Sandspit at Great Brewster Island
Yesterday I travelled with the Friends of the Boston Harbor Islands to one of their islandy flock, a worn, ancient nubbin called Great Brewster Island, nine miles out from the busy bustle of the waterfront.
Long ago, Native Americans paddled out to these islands in search of fish or refuge from enemies. For a very long time in recent centuries, they were part of a busy, messy, fast-changing Boston culture that lived and died by the sea. For four centuries, Boston built on these islands, lighthouses and docks, forts and prisons, hospitals for contagious diseases and catch-alls for orphans and delinquents and those who fell under wartime suspicion. Families lived out here on some of the islands, fishing and managing tiny farms and crafts, connected to the mainland by small boats and an incredible hardihood. On others, wealthier sorts seeking peace from the reeking city built the occasional summer home and played at boats and picnics and watercolor painting. The guide showed us old black and white photos of Gilded Age ladies in enormous hats, posed on the beach with their long skirts sweeping the wet sand.
During the Second World War, a fear of dark dangers that might track across the Atlantic caused the US armed forces to take over almost all the chain, building in great guns and mines and radar nearby the crumbling forts from the Civil War and War of 1812.
From the Sixties onward, the great movement to clean the nation's air and water, to recover its animals and plants and natural landscapes, became another turn in these islands' long history, as the harbor and its old rocky guardians gained new guardians of their own, who saw them as a crucial part of both the city's history and the state's ancient natural setting. Our guides included both a park ranger and the highly articulate Stephanie, the author of East of Boston, a guide to the wettest, rockiest part of the city.
They've made a wise compromise, the friends of the islands and the multitudinous agencies and authorities who now guard over the chain. Several of the islands are set up to welcome visitors in big, fun-seeking batches. They have regular commercial ferry service during the summer, they have beaches and big docks and picnic areas, concessions to sell hotdogs and fried clams, concerts and Revolutionary War re-enacters. Others, like Great Brewster, are being allowed to travel the road back towards something like wilderness. There's no regular boat service here, you must arrive with a nature tour and a ranger, or in your own boat. There's no dock, even: we were brought over in a sturdy little thing called the Beachcat, which was beached, true to its name, in the shallow water--you jump down into the wet and wade ashore.
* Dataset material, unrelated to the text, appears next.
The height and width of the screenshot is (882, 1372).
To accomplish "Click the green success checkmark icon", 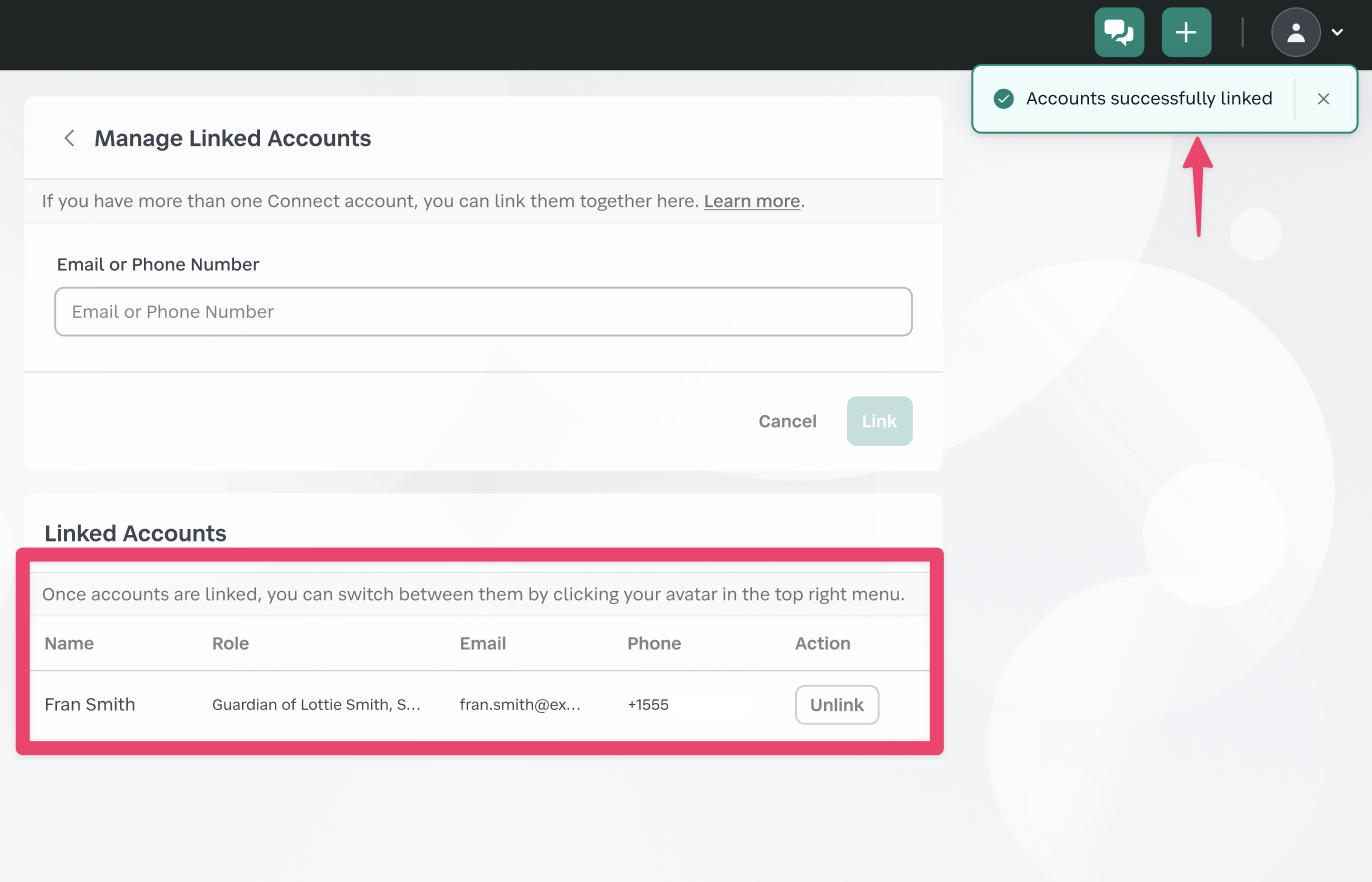I will click(x=1003, y=99).
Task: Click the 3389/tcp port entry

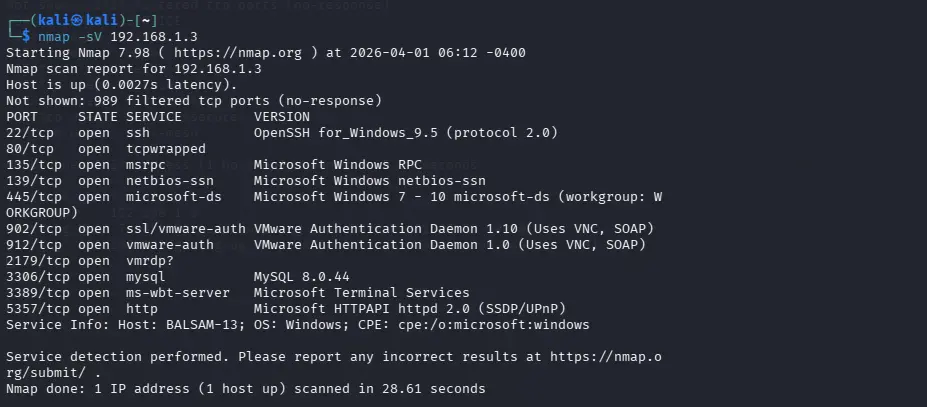Action: (34, 292)
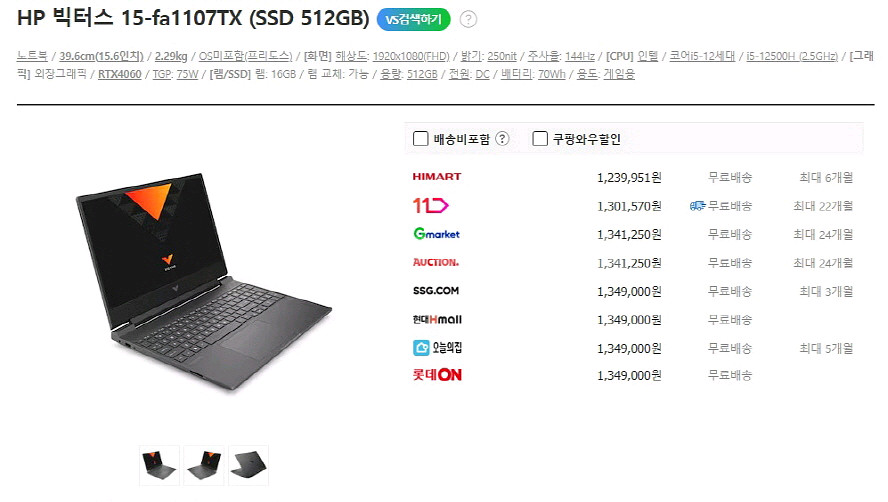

It's not a neat place, not pristine. It's a chunky old speck in the ocean with a glacial drumlin hump and a long narrow finger of rock arcing out into the ocean. Staghorn sumac, tree of heaven, and voracious vines and scrub growth have quickly taken over, and paths are barely visible. Private boats often stop here, but not of the elegant kind. Remains of camp fires, empty plastic fuel cans, an old coffee pot among blackened ashes, even an abandoned propane grill, and the occasional beer can ornament some clearings. Old red bricks worn away into ovals tumble on the beach amid the native rocks. You stumble across the crumbling foundation of a small house here, remains of a gun emplacement there, a fire hydrant retreats under a spreading tree. Wooden fences are sinking into aggressive meadows, and a picnic table the nature conservancy put here a while back now teeters on the brink of an eroded bluff.
But you get the most spectacular view of the great Boston Light on neighboring Little Brewster, with its neat lightkeeper's house tucked at its foot. The other islands loom out of the ocean, there Fort Warren on Georges Island, over there a lonely remaining chimney from a vanished mansion on Calf Island, and far out into the mist, Graves' Light, at the very edge of the open sea. Black cormorants and jumbo gulls sun themselves, indifferent to a few human visitors. The sky feels huge. The air is pungent with salt, stone, seaweed, and the rocky shore is tumbled with wet bits of freshly deceased crab and mussel. Up the steep drumlin, you wade up paths have overgrown with grass, lined with mullein, butter and egg plant, and tiny asters. Down by the shore, if you want to hike the long snaking sand spit out to its end, you tread over cobblestone-like rocks for half an hour, soles aching, though when you get to the end, the view is totally worth it.
This is a great way to re-experience the city that I will drive through again tomorrow to work, full of business and purpose and politics and struggle. It's literally getting a distance, by seeing it from a different angle.